### PAGE EXTRACT
━━━
What I want to know is how come there isn't any discussion of shutting down the NSA et.al. itself (if we can agree that it is acting beyond the scope of its purview) before giving the Feds the power to kill free expression in the name of preventing terrorism or spying or whatever.

Personally, I'm far less afraid of some other nation's government "spying" on me than I am of my own government deciding that the First Amendment is no longer applicable due to said spying. We'd all be undoubtedly safer in prison cells too, but I think most would agree that we don't want to give the government the power to arbitrarily lock us up for our own "protection". I realize that's a bit hyperbolic, but then again, in today's world, being cut off from the internet would bring an awful lot of hardship.

Comment Re:In case of emergency (Score 1) 241

acknowledge that facts exist, or that lies exist

critical examination

And how exactly does one critically examine facts and/or lies when the access to that information (the internet) has been cut off?

you're just another idiot who has been crippled by his preconceptions

So says the person who pulled the words "malicious misinformation" straight out of his ass.

Comment Re:He's also advocating for tax hikes for the rich (Score 1) 207

It's fine for the rich to "be rich". They can sit on their cash all they want. It's when they want to do something with that cash like buying/selling stocks, moving their operations overseas, or passing their fortunes on to their children, it needs to be taxed. The taxes then go into social welfare programs (which include roads, schools, police) for the betterment of the society which they've used to become rich in the first place.

If they want to take their ball and go home crying, then so be it. Thanks to social safety nets, there will be a robust middle class eager to fill the void. The rich aren't the only ones capable of producing markets!

Comment Re:Everything hits poor people harder (Score 1) 207

But poor and middle class people don't pay less, they pay more.

Ever hear of the Social Security tax cap?
━━━
### STUDY QUESTIONS
A – In the forum comments, what does the writer say they fear far less than their own government deciding the First Amendment no longer applies?
B – Summarize the forum comments in two sentences.
C – Carry the forum comments forward from their last line with a few more sentences.
━━━
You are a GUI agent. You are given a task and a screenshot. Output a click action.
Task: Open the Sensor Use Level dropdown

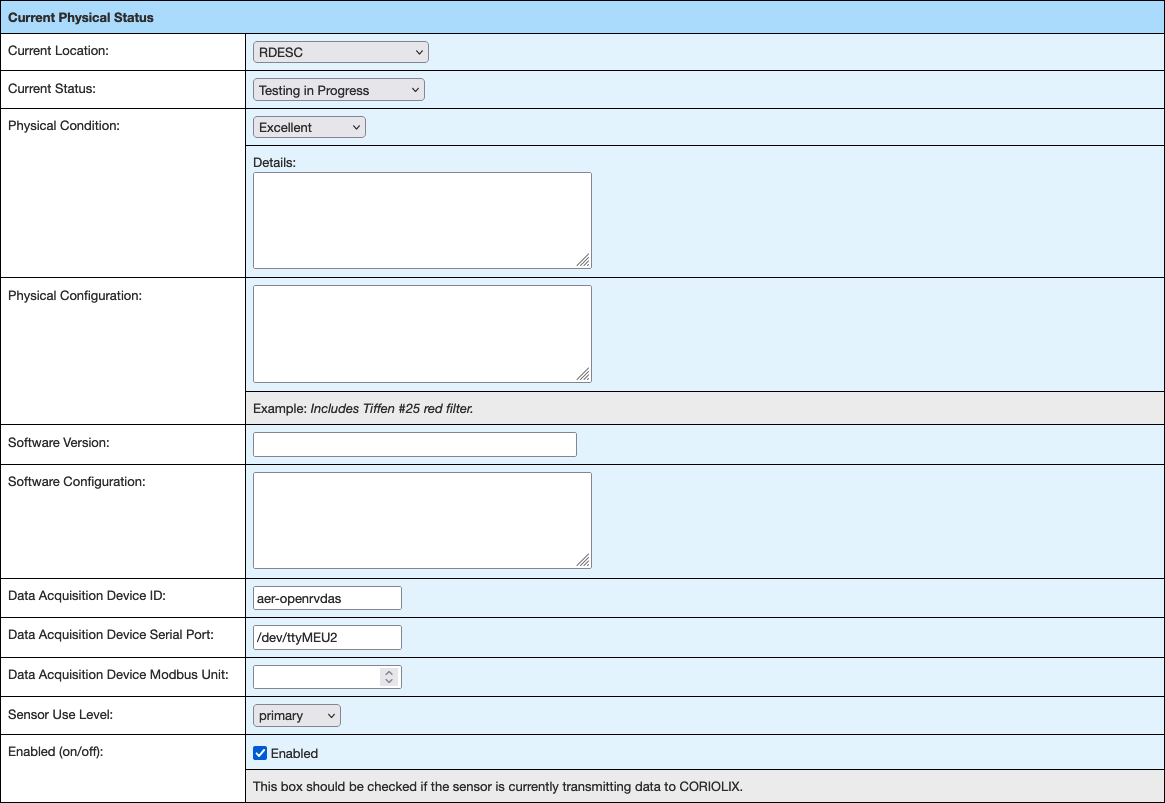[x=296, y=715]
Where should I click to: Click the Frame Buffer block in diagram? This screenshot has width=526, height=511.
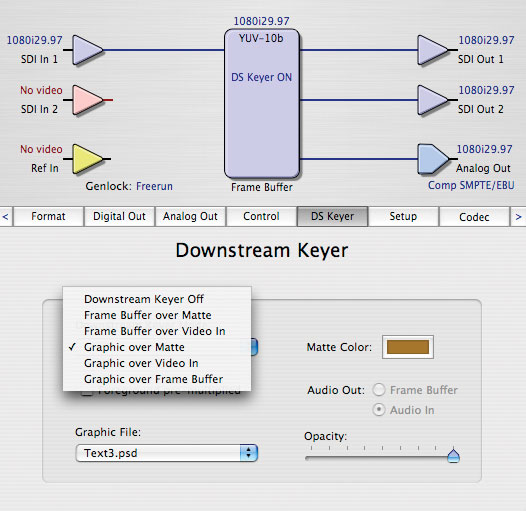point(262,103)
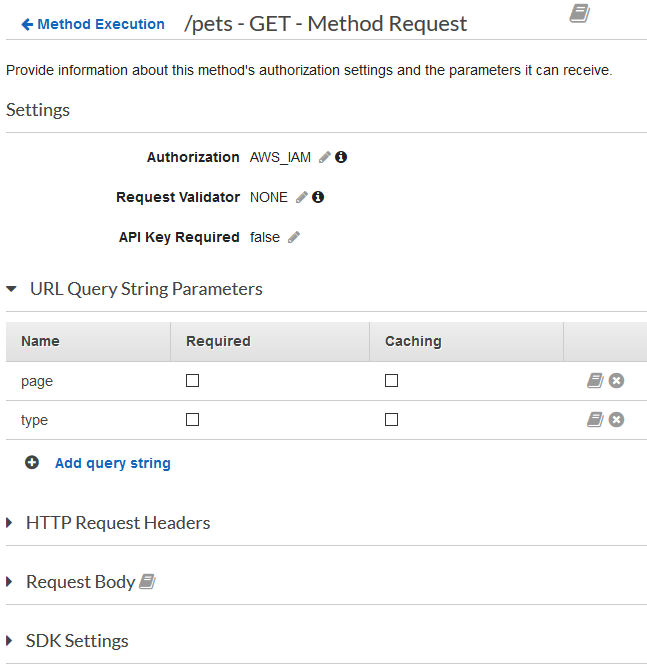Screen dimensions: 647x671
Task: Edit the API Key Required pencil icon
Action: pyautogui.click(x=293, y=237)
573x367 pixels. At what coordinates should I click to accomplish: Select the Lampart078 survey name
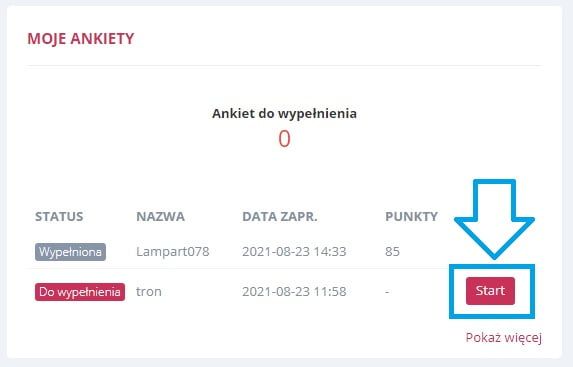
━━━
### TASK-BY-TASK OUTPUTS
A – Some other nation's government "spying" on them.

B – One comment asks why shutting down the NSA isn't discussed before the Feds are given power to kill free expression, and its writer fears their own government setting aside the First Amendment more than foreign spying. Another argues that the rich should be taxed when they do something with their cash, such as trading stocks or passing fortunes to their children, with the taxes going into social welfare programs like roads, schools, and police.

C –
The rich who make more than $117,000 annually do not have to pay Social Security taxes on anything earned above that amount despite the fact that every US citizen is expected to draw from the pool. As the rich inevitably get richer, the taxable dollars become fewer.

Please do the logic in your head and tell us how you think that is "the best way to distribute limited resources".

Comment Re:While Buying Back $1.5 Billion In Stock (Score 5, Insightful) 207

Oh yea - keep on blaming the poor for being poor! Have you ever lived paycheck-to-paycheck? If not then count your lucky-ducky stars because you are in the minority of Americans (assuming that you live in the US).

when the poor stop getting earned income credits totaling in the several thousands every year

You're thinking about this in the wrong way. Social safety nets are not about altruism, or even making it easy for the poor to get subsidies (it's not). When poor people lose their jobs, they lose their homes and end up on the streets. When large swaths of the population are homeless, you end up with filthy slums where basic necessities are rare and diseases flourish. Walls, police and even social ostracism may be able to keep undesirable people out of your pristine life, but they won't prevent diseases from spreading from poor communities to the rich who've managed to deny them even a damn toilet to shit in.

Keeping the poor from becoming that poor is a necessity for any civilization. Subsidies for the poor do far more for the common good than tax breaks for the rich.